GIVEN EXERCISE = Please edit the items below by replacing "GUI agent" with "interface agent" everywhere it occurs, leaving everything else unchanged.

— start RECORD EXTRACTS —

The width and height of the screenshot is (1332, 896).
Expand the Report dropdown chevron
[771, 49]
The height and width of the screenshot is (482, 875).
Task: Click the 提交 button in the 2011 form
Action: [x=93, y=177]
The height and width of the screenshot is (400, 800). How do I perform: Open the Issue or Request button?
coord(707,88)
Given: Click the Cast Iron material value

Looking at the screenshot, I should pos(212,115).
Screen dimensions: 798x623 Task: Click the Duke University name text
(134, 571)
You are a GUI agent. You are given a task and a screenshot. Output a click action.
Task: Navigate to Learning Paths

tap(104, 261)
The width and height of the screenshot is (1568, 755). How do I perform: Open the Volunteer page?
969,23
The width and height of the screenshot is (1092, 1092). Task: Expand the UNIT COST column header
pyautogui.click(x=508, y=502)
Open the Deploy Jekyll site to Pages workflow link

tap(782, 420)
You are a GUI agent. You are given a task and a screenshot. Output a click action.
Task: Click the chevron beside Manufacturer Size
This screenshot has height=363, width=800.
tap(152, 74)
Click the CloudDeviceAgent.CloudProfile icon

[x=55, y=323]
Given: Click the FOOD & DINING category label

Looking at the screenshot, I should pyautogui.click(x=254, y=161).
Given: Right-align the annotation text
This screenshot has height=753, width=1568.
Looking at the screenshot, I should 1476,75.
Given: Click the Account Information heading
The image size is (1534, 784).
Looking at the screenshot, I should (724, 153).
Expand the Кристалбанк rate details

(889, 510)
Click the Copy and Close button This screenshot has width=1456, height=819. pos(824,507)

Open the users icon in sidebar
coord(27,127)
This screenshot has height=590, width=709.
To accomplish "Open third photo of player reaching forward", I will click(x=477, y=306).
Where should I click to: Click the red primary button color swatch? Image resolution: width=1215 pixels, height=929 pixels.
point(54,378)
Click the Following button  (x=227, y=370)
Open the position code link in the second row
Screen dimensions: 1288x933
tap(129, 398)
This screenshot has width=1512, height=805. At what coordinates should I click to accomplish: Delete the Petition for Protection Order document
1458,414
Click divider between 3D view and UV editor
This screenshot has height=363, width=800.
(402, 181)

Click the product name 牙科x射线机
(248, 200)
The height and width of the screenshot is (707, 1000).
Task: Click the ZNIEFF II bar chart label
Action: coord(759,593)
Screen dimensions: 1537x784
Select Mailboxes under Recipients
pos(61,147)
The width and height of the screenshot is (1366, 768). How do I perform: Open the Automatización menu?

— end RECORD EXTRACTS —

COMPLETED TASK =
The width and height of the screenshot is (1332, 896).
Expand the Report dropdown chevron
[771, 49]
The height and width of the screenshot is (482, 875).
Task: Click the 提交 button in the 2011 form
Action: [x=93, y=177]
The height and width of the screenshot is (400, 800). How do I perform: Open the Issue or Request button?
coord(707,88)
Given: Click the Cast Iron material value

Looking at the screenshot, I should pos(212,115).
Screen dimensions: 798x623 Task: Click the Duke University name text
(134, 571)
You are a interface agent. You are given a task and a screenshot. Output a click action.
Task: Navigate to Learning Paths

tap(104, 261)
The width and height of the screenshot is (1568, 755). How do I perform: Open the Volunteer page?
969,23
The width and height of the screenshot is (1092, 1092). Task: Expand the UNIT COST column header
pyautogui.click(x=508, y=502)
Open the Deploy Jekyll site to Pages workflow link

tap(782, 420)
You are a interface agent. You are given a task and a screenshot. Output a click action.
Task: Click the chevron beside Manufacturer Size
This screenshot has height=363, width=800.
tap(152, 74)
Click the CloudDeviceAgent.CloudProfile icon

[x=55, y=323]
Given: Click the FOOD & DINING category label

Looking at the screenshot, I should pyautogui.click(x=254, y=161).
Given: Right-align the annotation text
This screenshot has height=753, width=1568.
Looking at the screenshot, I should 1476,75.
Given: Click the Account Information heading
The image size is (1534, 784).
Looking at the screenshot, I should (724, 153).
Expand the Кристалбанк rate details

(889, 510)
Click the Copy and Close button This screenshot has width=1456, height=819. pos(824,507)

Open the users icon in sidebar
coord(27,127)
This screenshot has height=590, width=709.
To accomplish "Open third photo of player reaching forward", I will click(x=477, y=306).
Where should I click to: Click the red primary button color swatch? Image resolution: width=1215 pixels, height=929 pixels.
point(54,378)
Click the Following button  (x=227, y=370)
Open the position code link in the second row
Screen dimensions: 1288x933
tap(129, 398)
This screenshot has width=1512, height=805. At what coordinates should I click to accomplish: Delete the Petition for Protection Order document
1458,414
Click divider between 3D view and UV editor
This screenshot has height=363, width=800.
(402, 181)

Click the product name 牙科x射线机
(248, 200)
The height and width of the screenshot is (707, 1000).
Task: Click the ZNIEFF II bar chart label
Action: coord(759,593)
Screen dimensions: 1537x784
Select Mailboxes under Recipients
pos(61,147)
The width and height of the screenshot is (1366, 768). How do I perform: Open the Automatización menu?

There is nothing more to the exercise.